The new economy must once and for all confront its two greatest weaknesses: the first, which is not new, is the great failure of capitalism to distribute wealth fairly. The statement that a country’s economy must first undergo an initial phase of inequality and then distribute wealth more fairly is not true. Systems must be designed to be distributive from the beginning. This system must cover all aspects of the economy: control of land, companies, technology or knowledge, energy… even money. The second one, of which we have been fully aware since we entered the Anthropocene, is that it must be created to regenerate. It is no longer sufficient for a product to be recyclable at the end of its service life, but this product must be designed in such a way that its overall balance from the energy and material standpoints is practically zero. In this sense, there is much to learn from the designs and strategies that nature itself has adopted throughout its long history, through, for instance, disciplines such as biomimicry and the circular economy that integrates humans into the Earth’s cyclical processes.
Finally, Kate Raworth emphasizes in her book the importance of being agnostic about growth. She sums it up very simply when she states that ‘today we have economies that need to grow, whether they make us progress or not, but tomorrow we will need economies that make us progress, whether they make us grow or not’. And this is a great challenge at a conceptual level in a world addicted to infinite growth policies.
If we had to summarize the philosophy behind this ‘doughnut’, we could say that it is imperative and urgent to leave the current economy that, besides not being distributive, is highly destructive for the Planet, and move to an economy that ensures the distribution of wealth in the broadest sense of the word (income and work, education, health, housing, social equity…), and that it is a regenerative one, minimizing or even eliminating the footprint of our activity.

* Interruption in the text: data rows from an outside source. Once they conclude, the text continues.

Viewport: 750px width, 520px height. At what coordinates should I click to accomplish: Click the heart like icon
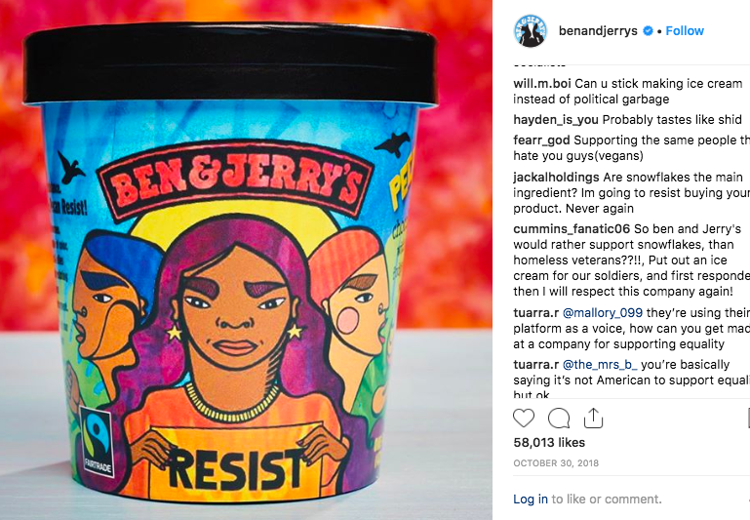523,418
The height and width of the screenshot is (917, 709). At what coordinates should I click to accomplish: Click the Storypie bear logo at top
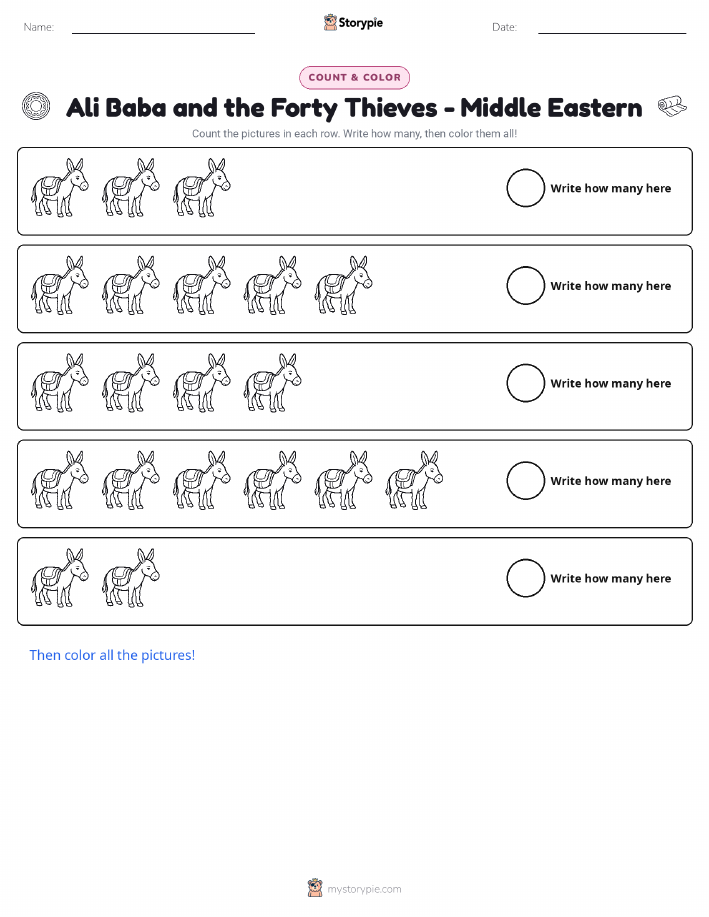click(331, 23)
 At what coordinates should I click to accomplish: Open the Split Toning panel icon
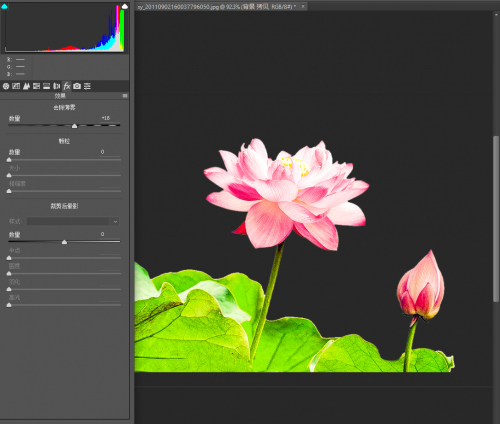47,86
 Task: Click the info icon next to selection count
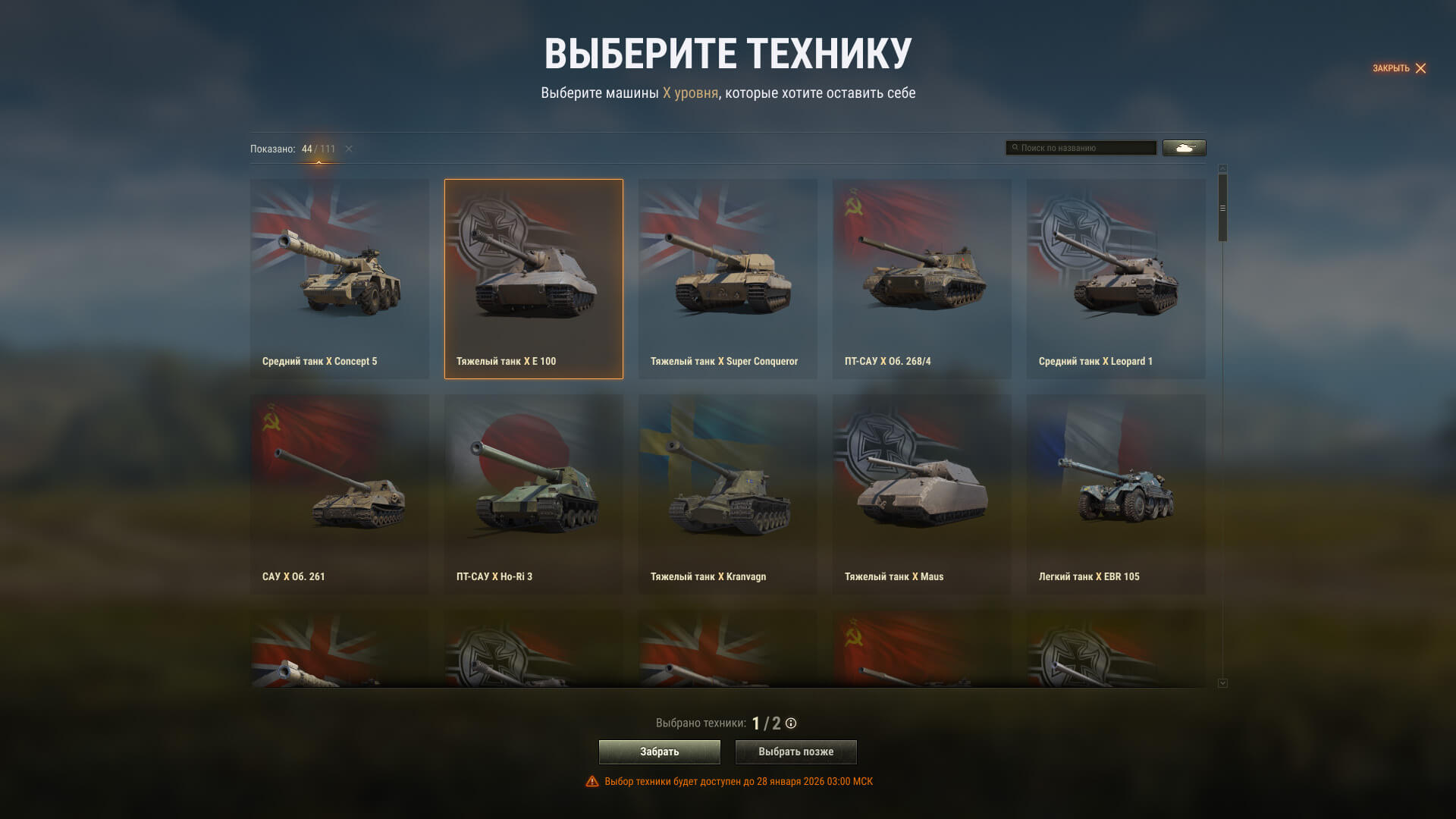pos(791,723)
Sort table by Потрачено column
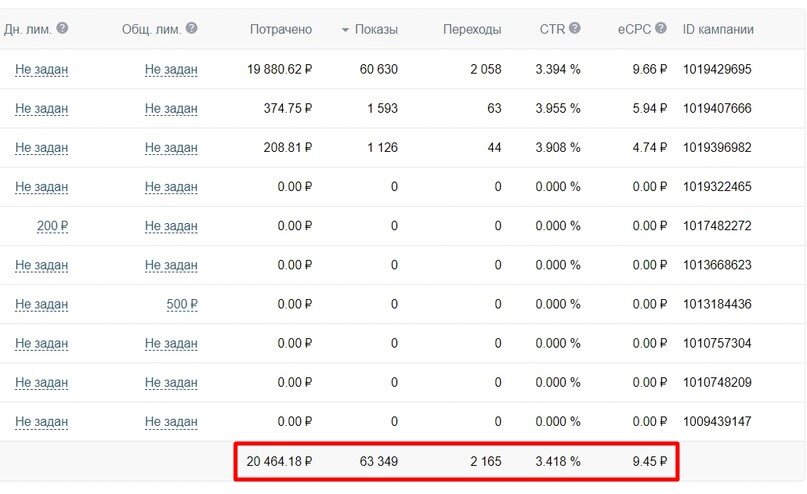This screenshot has height=494, width=807. 280,29
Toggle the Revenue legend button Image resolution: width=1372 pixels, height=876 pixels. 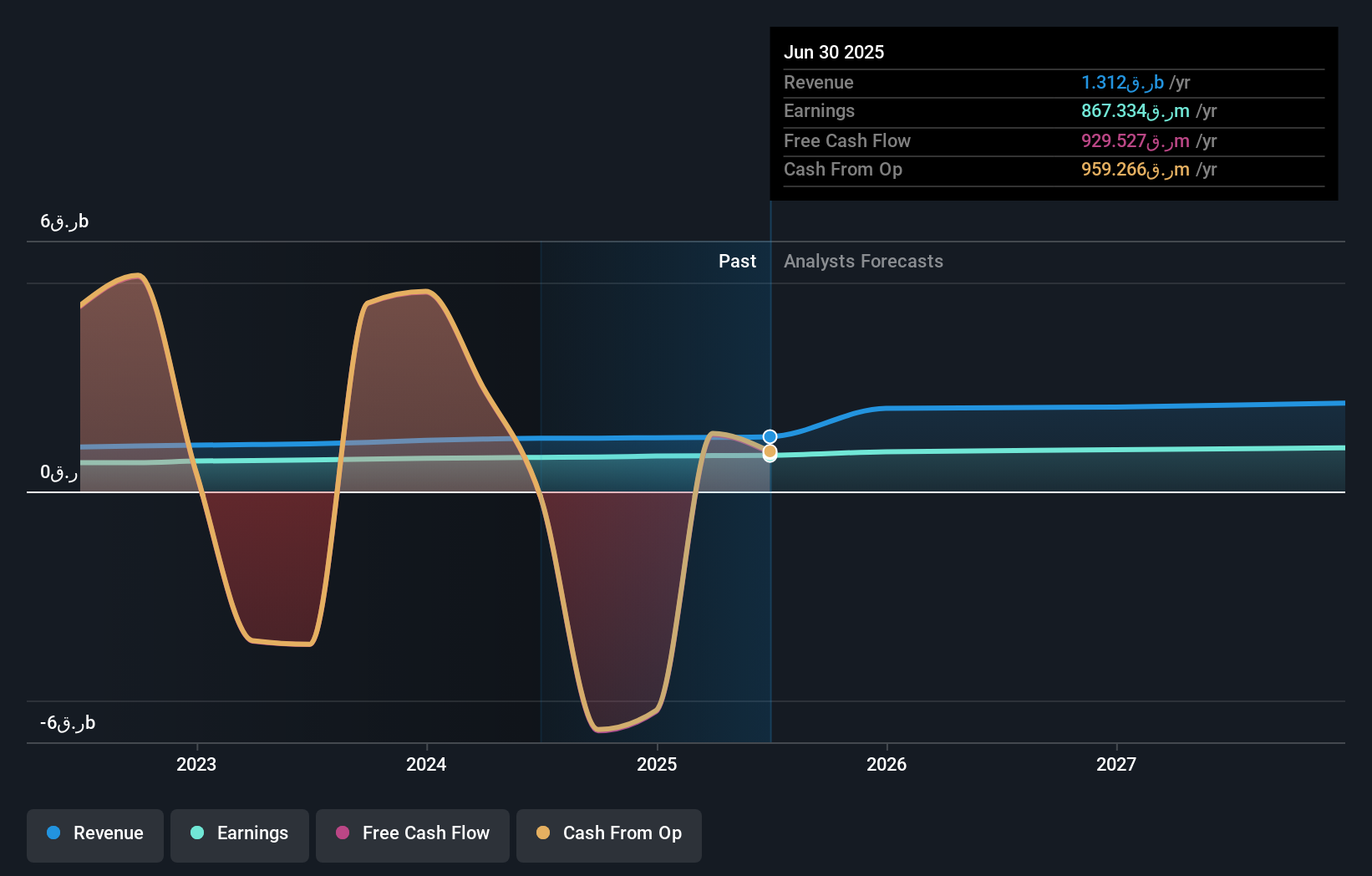(95, 835)
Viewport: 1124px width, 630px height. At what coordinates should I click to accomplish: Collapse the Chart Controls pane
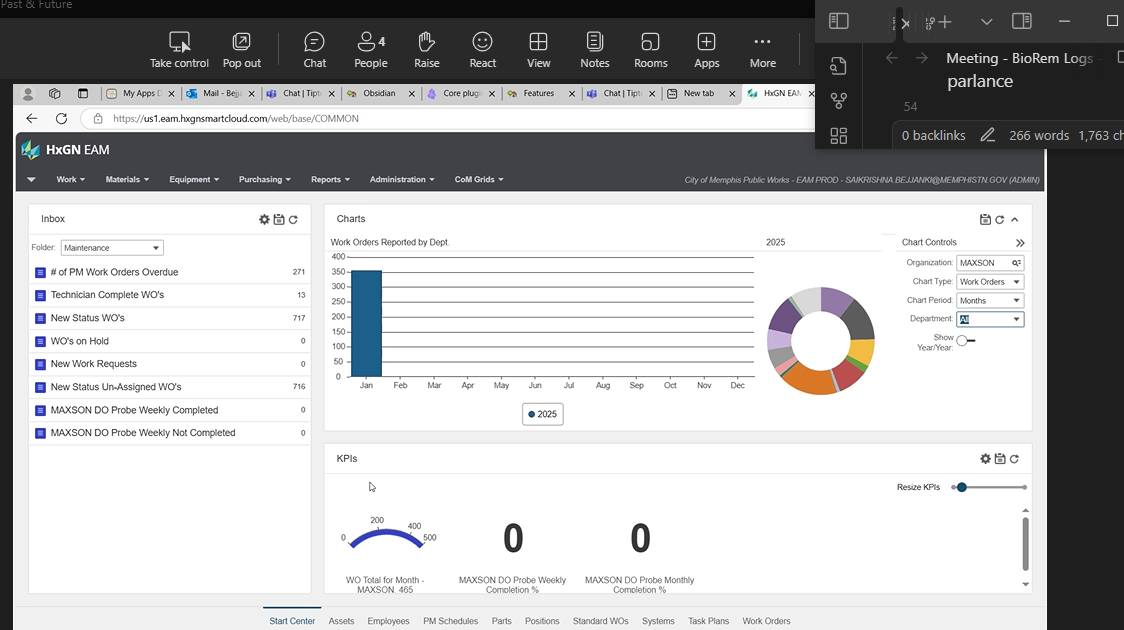click(1020, 243)
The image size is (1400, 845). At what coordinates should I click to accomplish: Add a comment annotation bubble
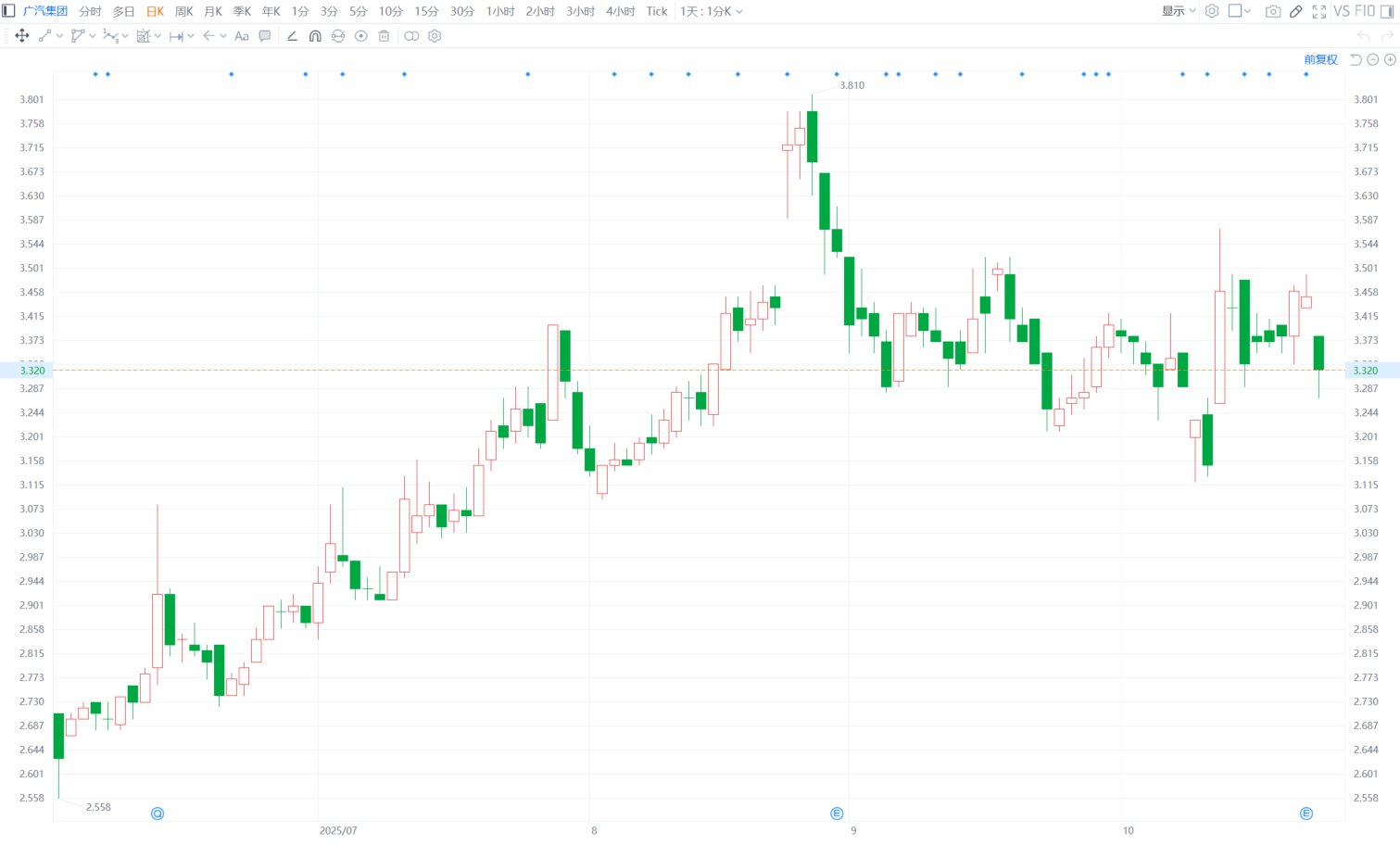265,36
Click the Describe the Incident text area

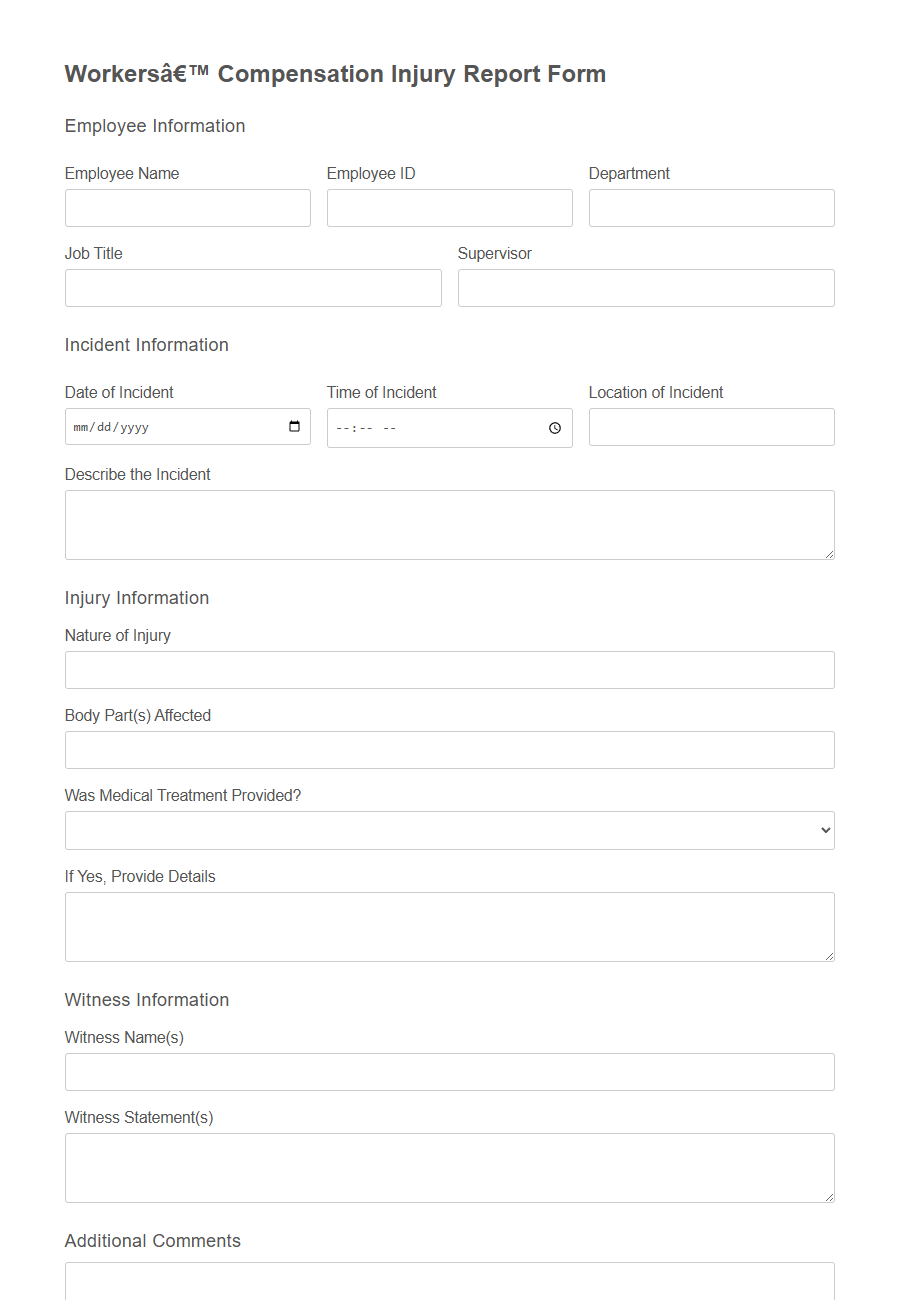coord(450,524)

We represent the first generation fully aware of the effects of our activity on the Planet. We are the first human beings to know, from a scientific standpoint, the effects of our activities on the environment, and what is more important, the capacity we have to interfere in the delicate balances of Mother Earth. We are not the only ones responsible for this situation, but chance has entrusted us with the difficult task of changing the course of a path that, if continued, threatens to lead irrevocably to our own extinction.